9 Akşam yemeğini mutlaka erken yiyin
Kişisel olarak kışın saat 17.00’de akşam yemeğimi çoktan yemiş oluyorum. Yazın bunu saat 19:00’ a doğru çekiyorum. Kuralımı sadece yurt dışı gezilerimde bozuyorum. Akşam hava karardıktan sonra metabolizma hızı düşmeye başlıyor. Tüm kalorili yiyecekleri gün aydınlıkken yiyin.
10 Şekerden olabildiğince uzak durun
Ne zor bir şey söylediğimin farkındayım! Çoğu kişi gibi benim de iri bir tatlı dişim var, doyurmakta zorlanıyorum. Hayatımda ilk kez bu yaz aşırı stres sonrası yapılan kan tahlilimde şekerim yüksek çıkınca birden paniğe kapıldım. Artık bütün tatlılarımı tatlandırıcıyla yapıyorum.
En çok sorulan soru
Protein diyeti çabuk kilo verdiriyor mu?
Zararlı olabilir mi?
Kesin bir şey var, protein ağırlıklı beslenme hızlı kilo verdiriyor ve tok tutuyor. Ancak dengeli beslenme için tek düze değil, tüm yiyecek gruplarıyla beslenme doğrudur.

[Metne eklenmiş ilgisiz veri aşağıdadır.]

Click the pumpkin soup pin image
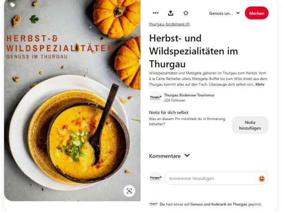Image resolution: width=282 pixels, height=212 pixels. coord(72,100)
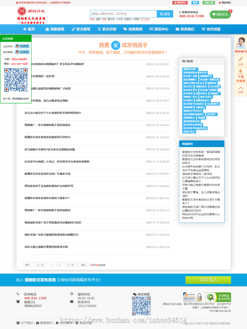The width and height of the screenshot is (247, 329).
Task: Select the 软文价格 navigation entry
Action: pyautogui.click(x=108, y=29)
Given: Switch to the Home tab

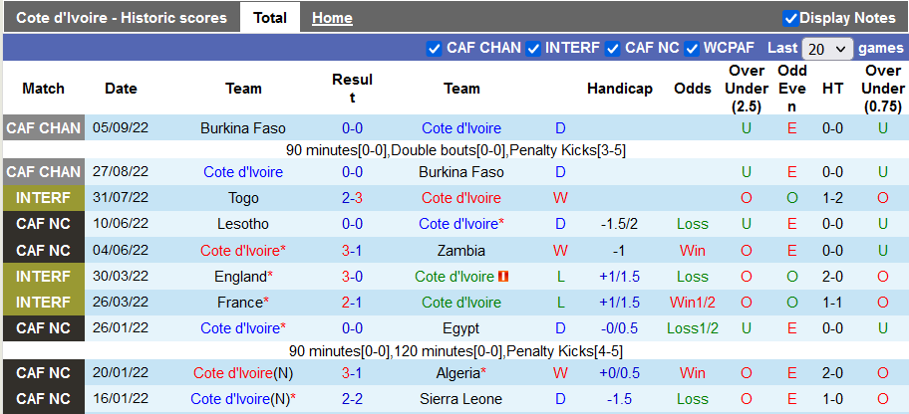Looking at the screenshot, I should (x=332, y=18).
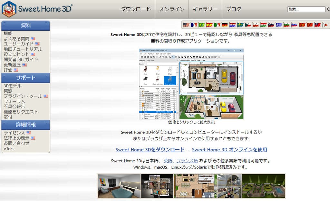Select the Brazilian flag icon
The image size is (330, 201).
[202, 25]
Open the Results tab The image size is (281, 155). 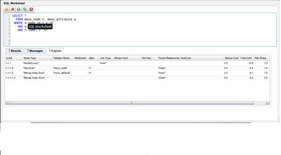(x=14, y=51)
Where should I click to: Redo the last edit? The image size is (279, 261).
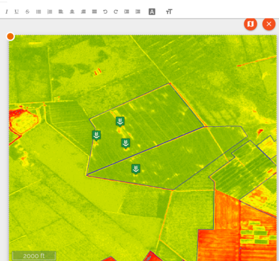[x=116, y=12]
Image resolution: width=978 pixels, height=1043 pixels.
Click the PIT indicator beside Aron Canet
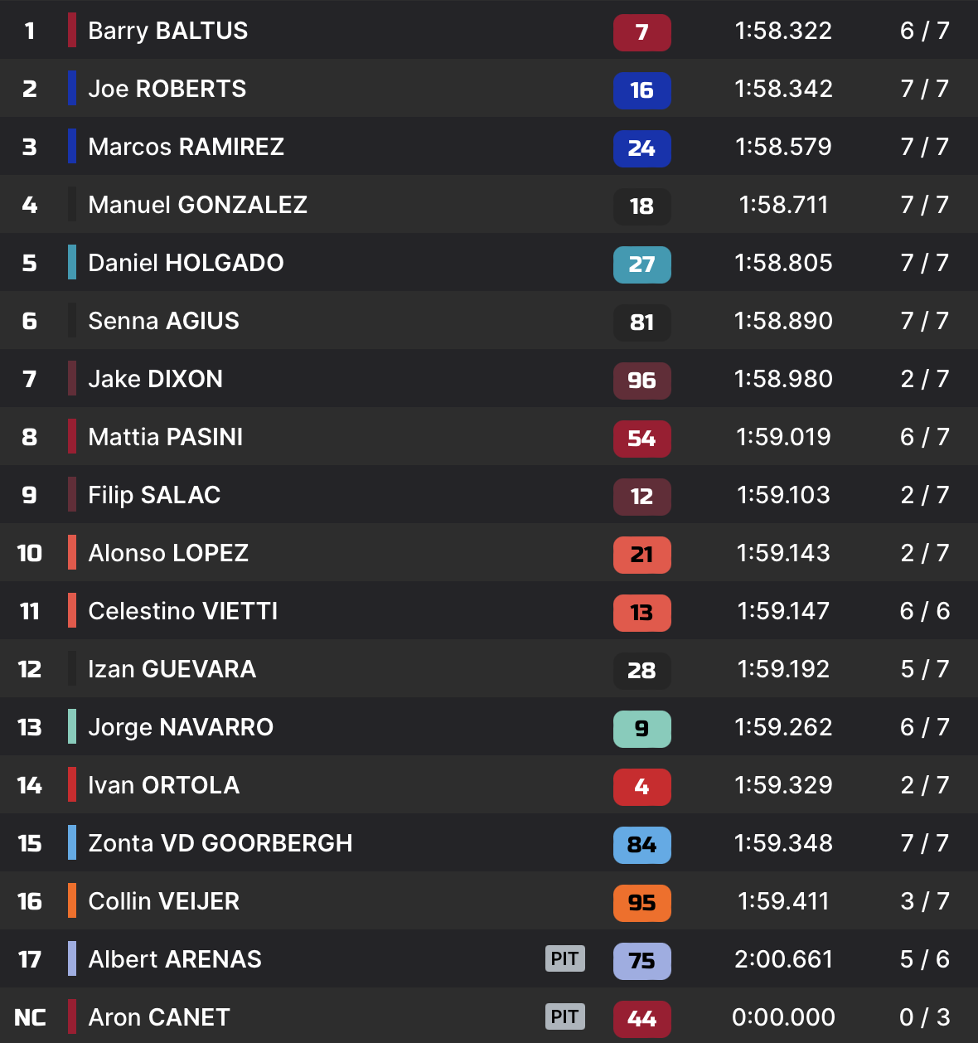coord(565,1016)
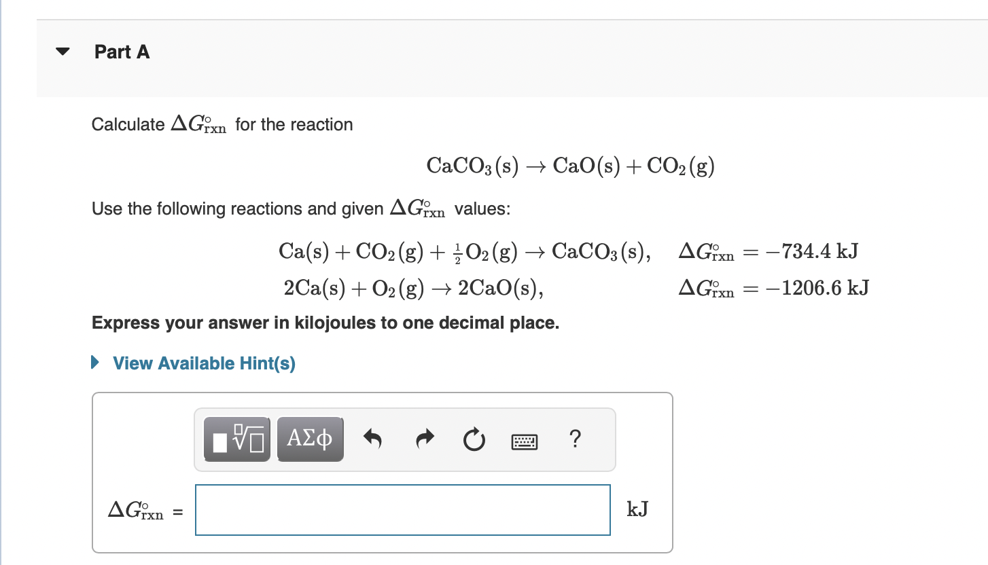
Task: Select the Part A section header
Action: [122, 52]
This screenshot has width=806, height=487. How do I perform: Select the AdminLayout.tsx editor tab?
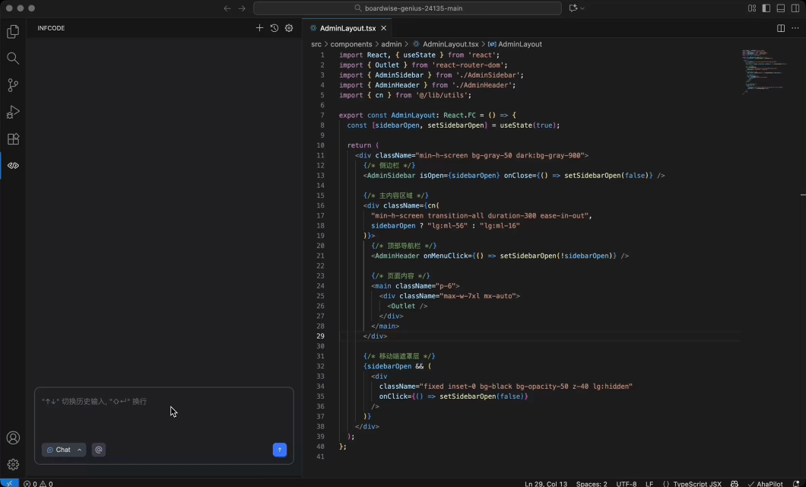point(347,28)

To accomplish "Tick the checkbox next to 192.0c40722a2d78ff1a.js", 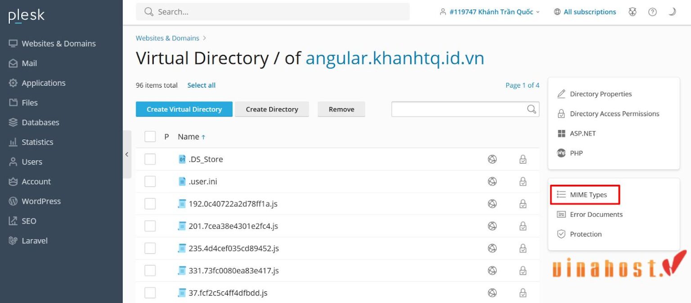I will tap(150, 204).
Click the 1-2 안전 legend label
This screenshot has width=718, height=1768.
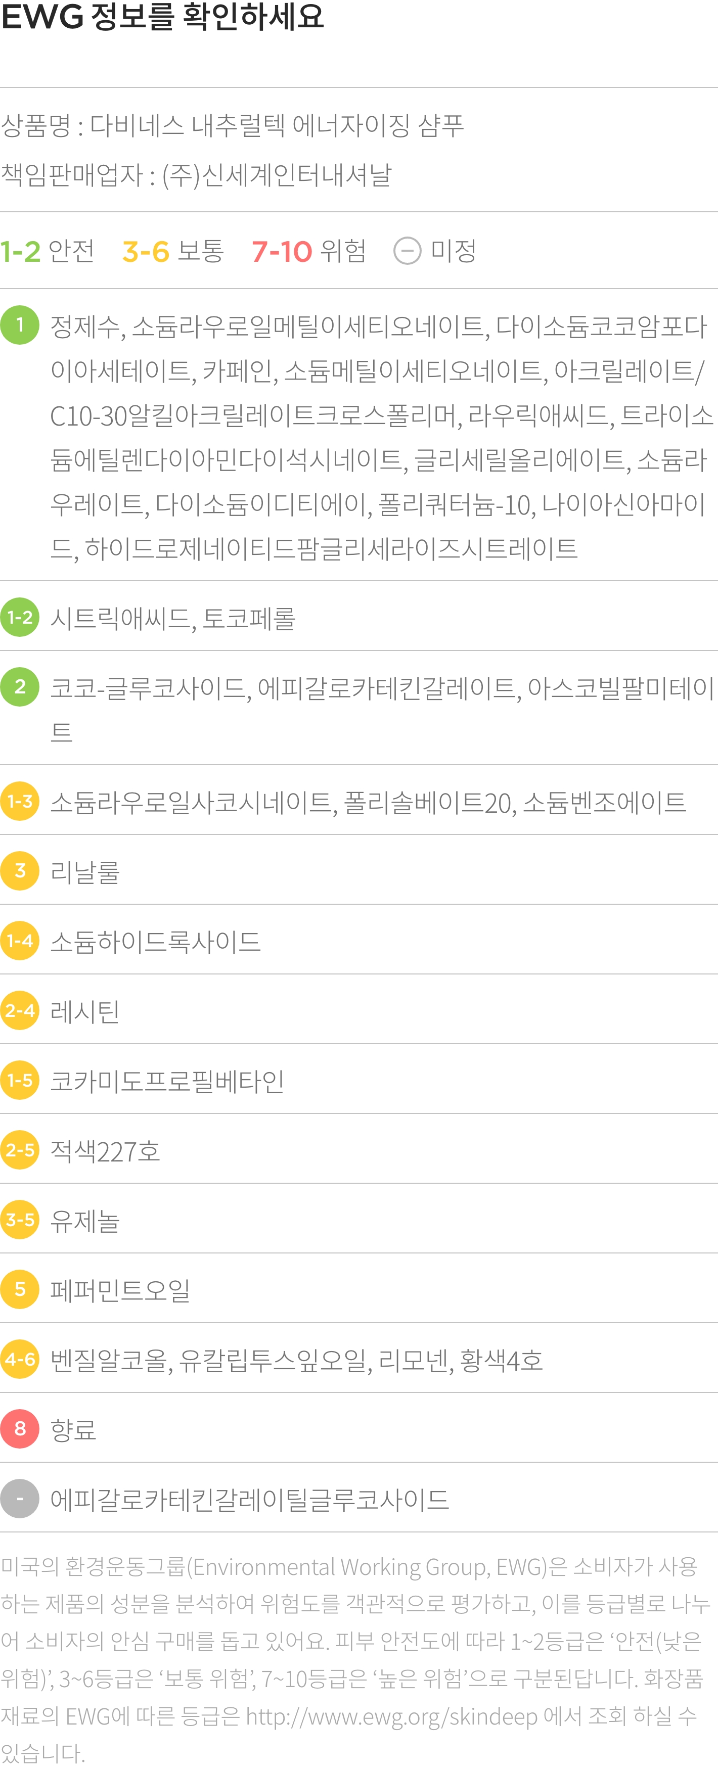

4 yıl önce Tanzanya’da bir Masai Kabilesine konuk olup beslenme şekillerini incelemiştim. Sadece et, kan ve sütle beslenen bu insanlar son derece sağlıklılardı, günde ortalama 20 km. yürüyorlardı. Çoğu 90’larına kadar yaşıyordu. Ancak et kendi yetiştirdikleri hayvanlardan elde ettikleri etti ve aşırı hareket halindeydiler. Temiz hava soluyorlardı. Bize gelince... Şehir hayatında yaşıyoruz çoğumuz; bilgisayar, televizyon başında veya arabaların içindeyiz. Dünya Kanser Araştırma Vakfı haftada 300 gram, en fazla 500 gram kırmızı et tüketilmesini öneriyor. Nedeni kolon (kalın bağırsak) kanserinin hızla yayılması ve bunun aşırı kırmız et tüketimiyle de ilişkilendirilmesi... Özetle; bu tarz bir beslenme kararında 1-2 haftalık bir uygulama olabilir ama tümüyle bu tip beslenmeye geçmek zararlı sonuçlara yol açabilir, uyarıyorum.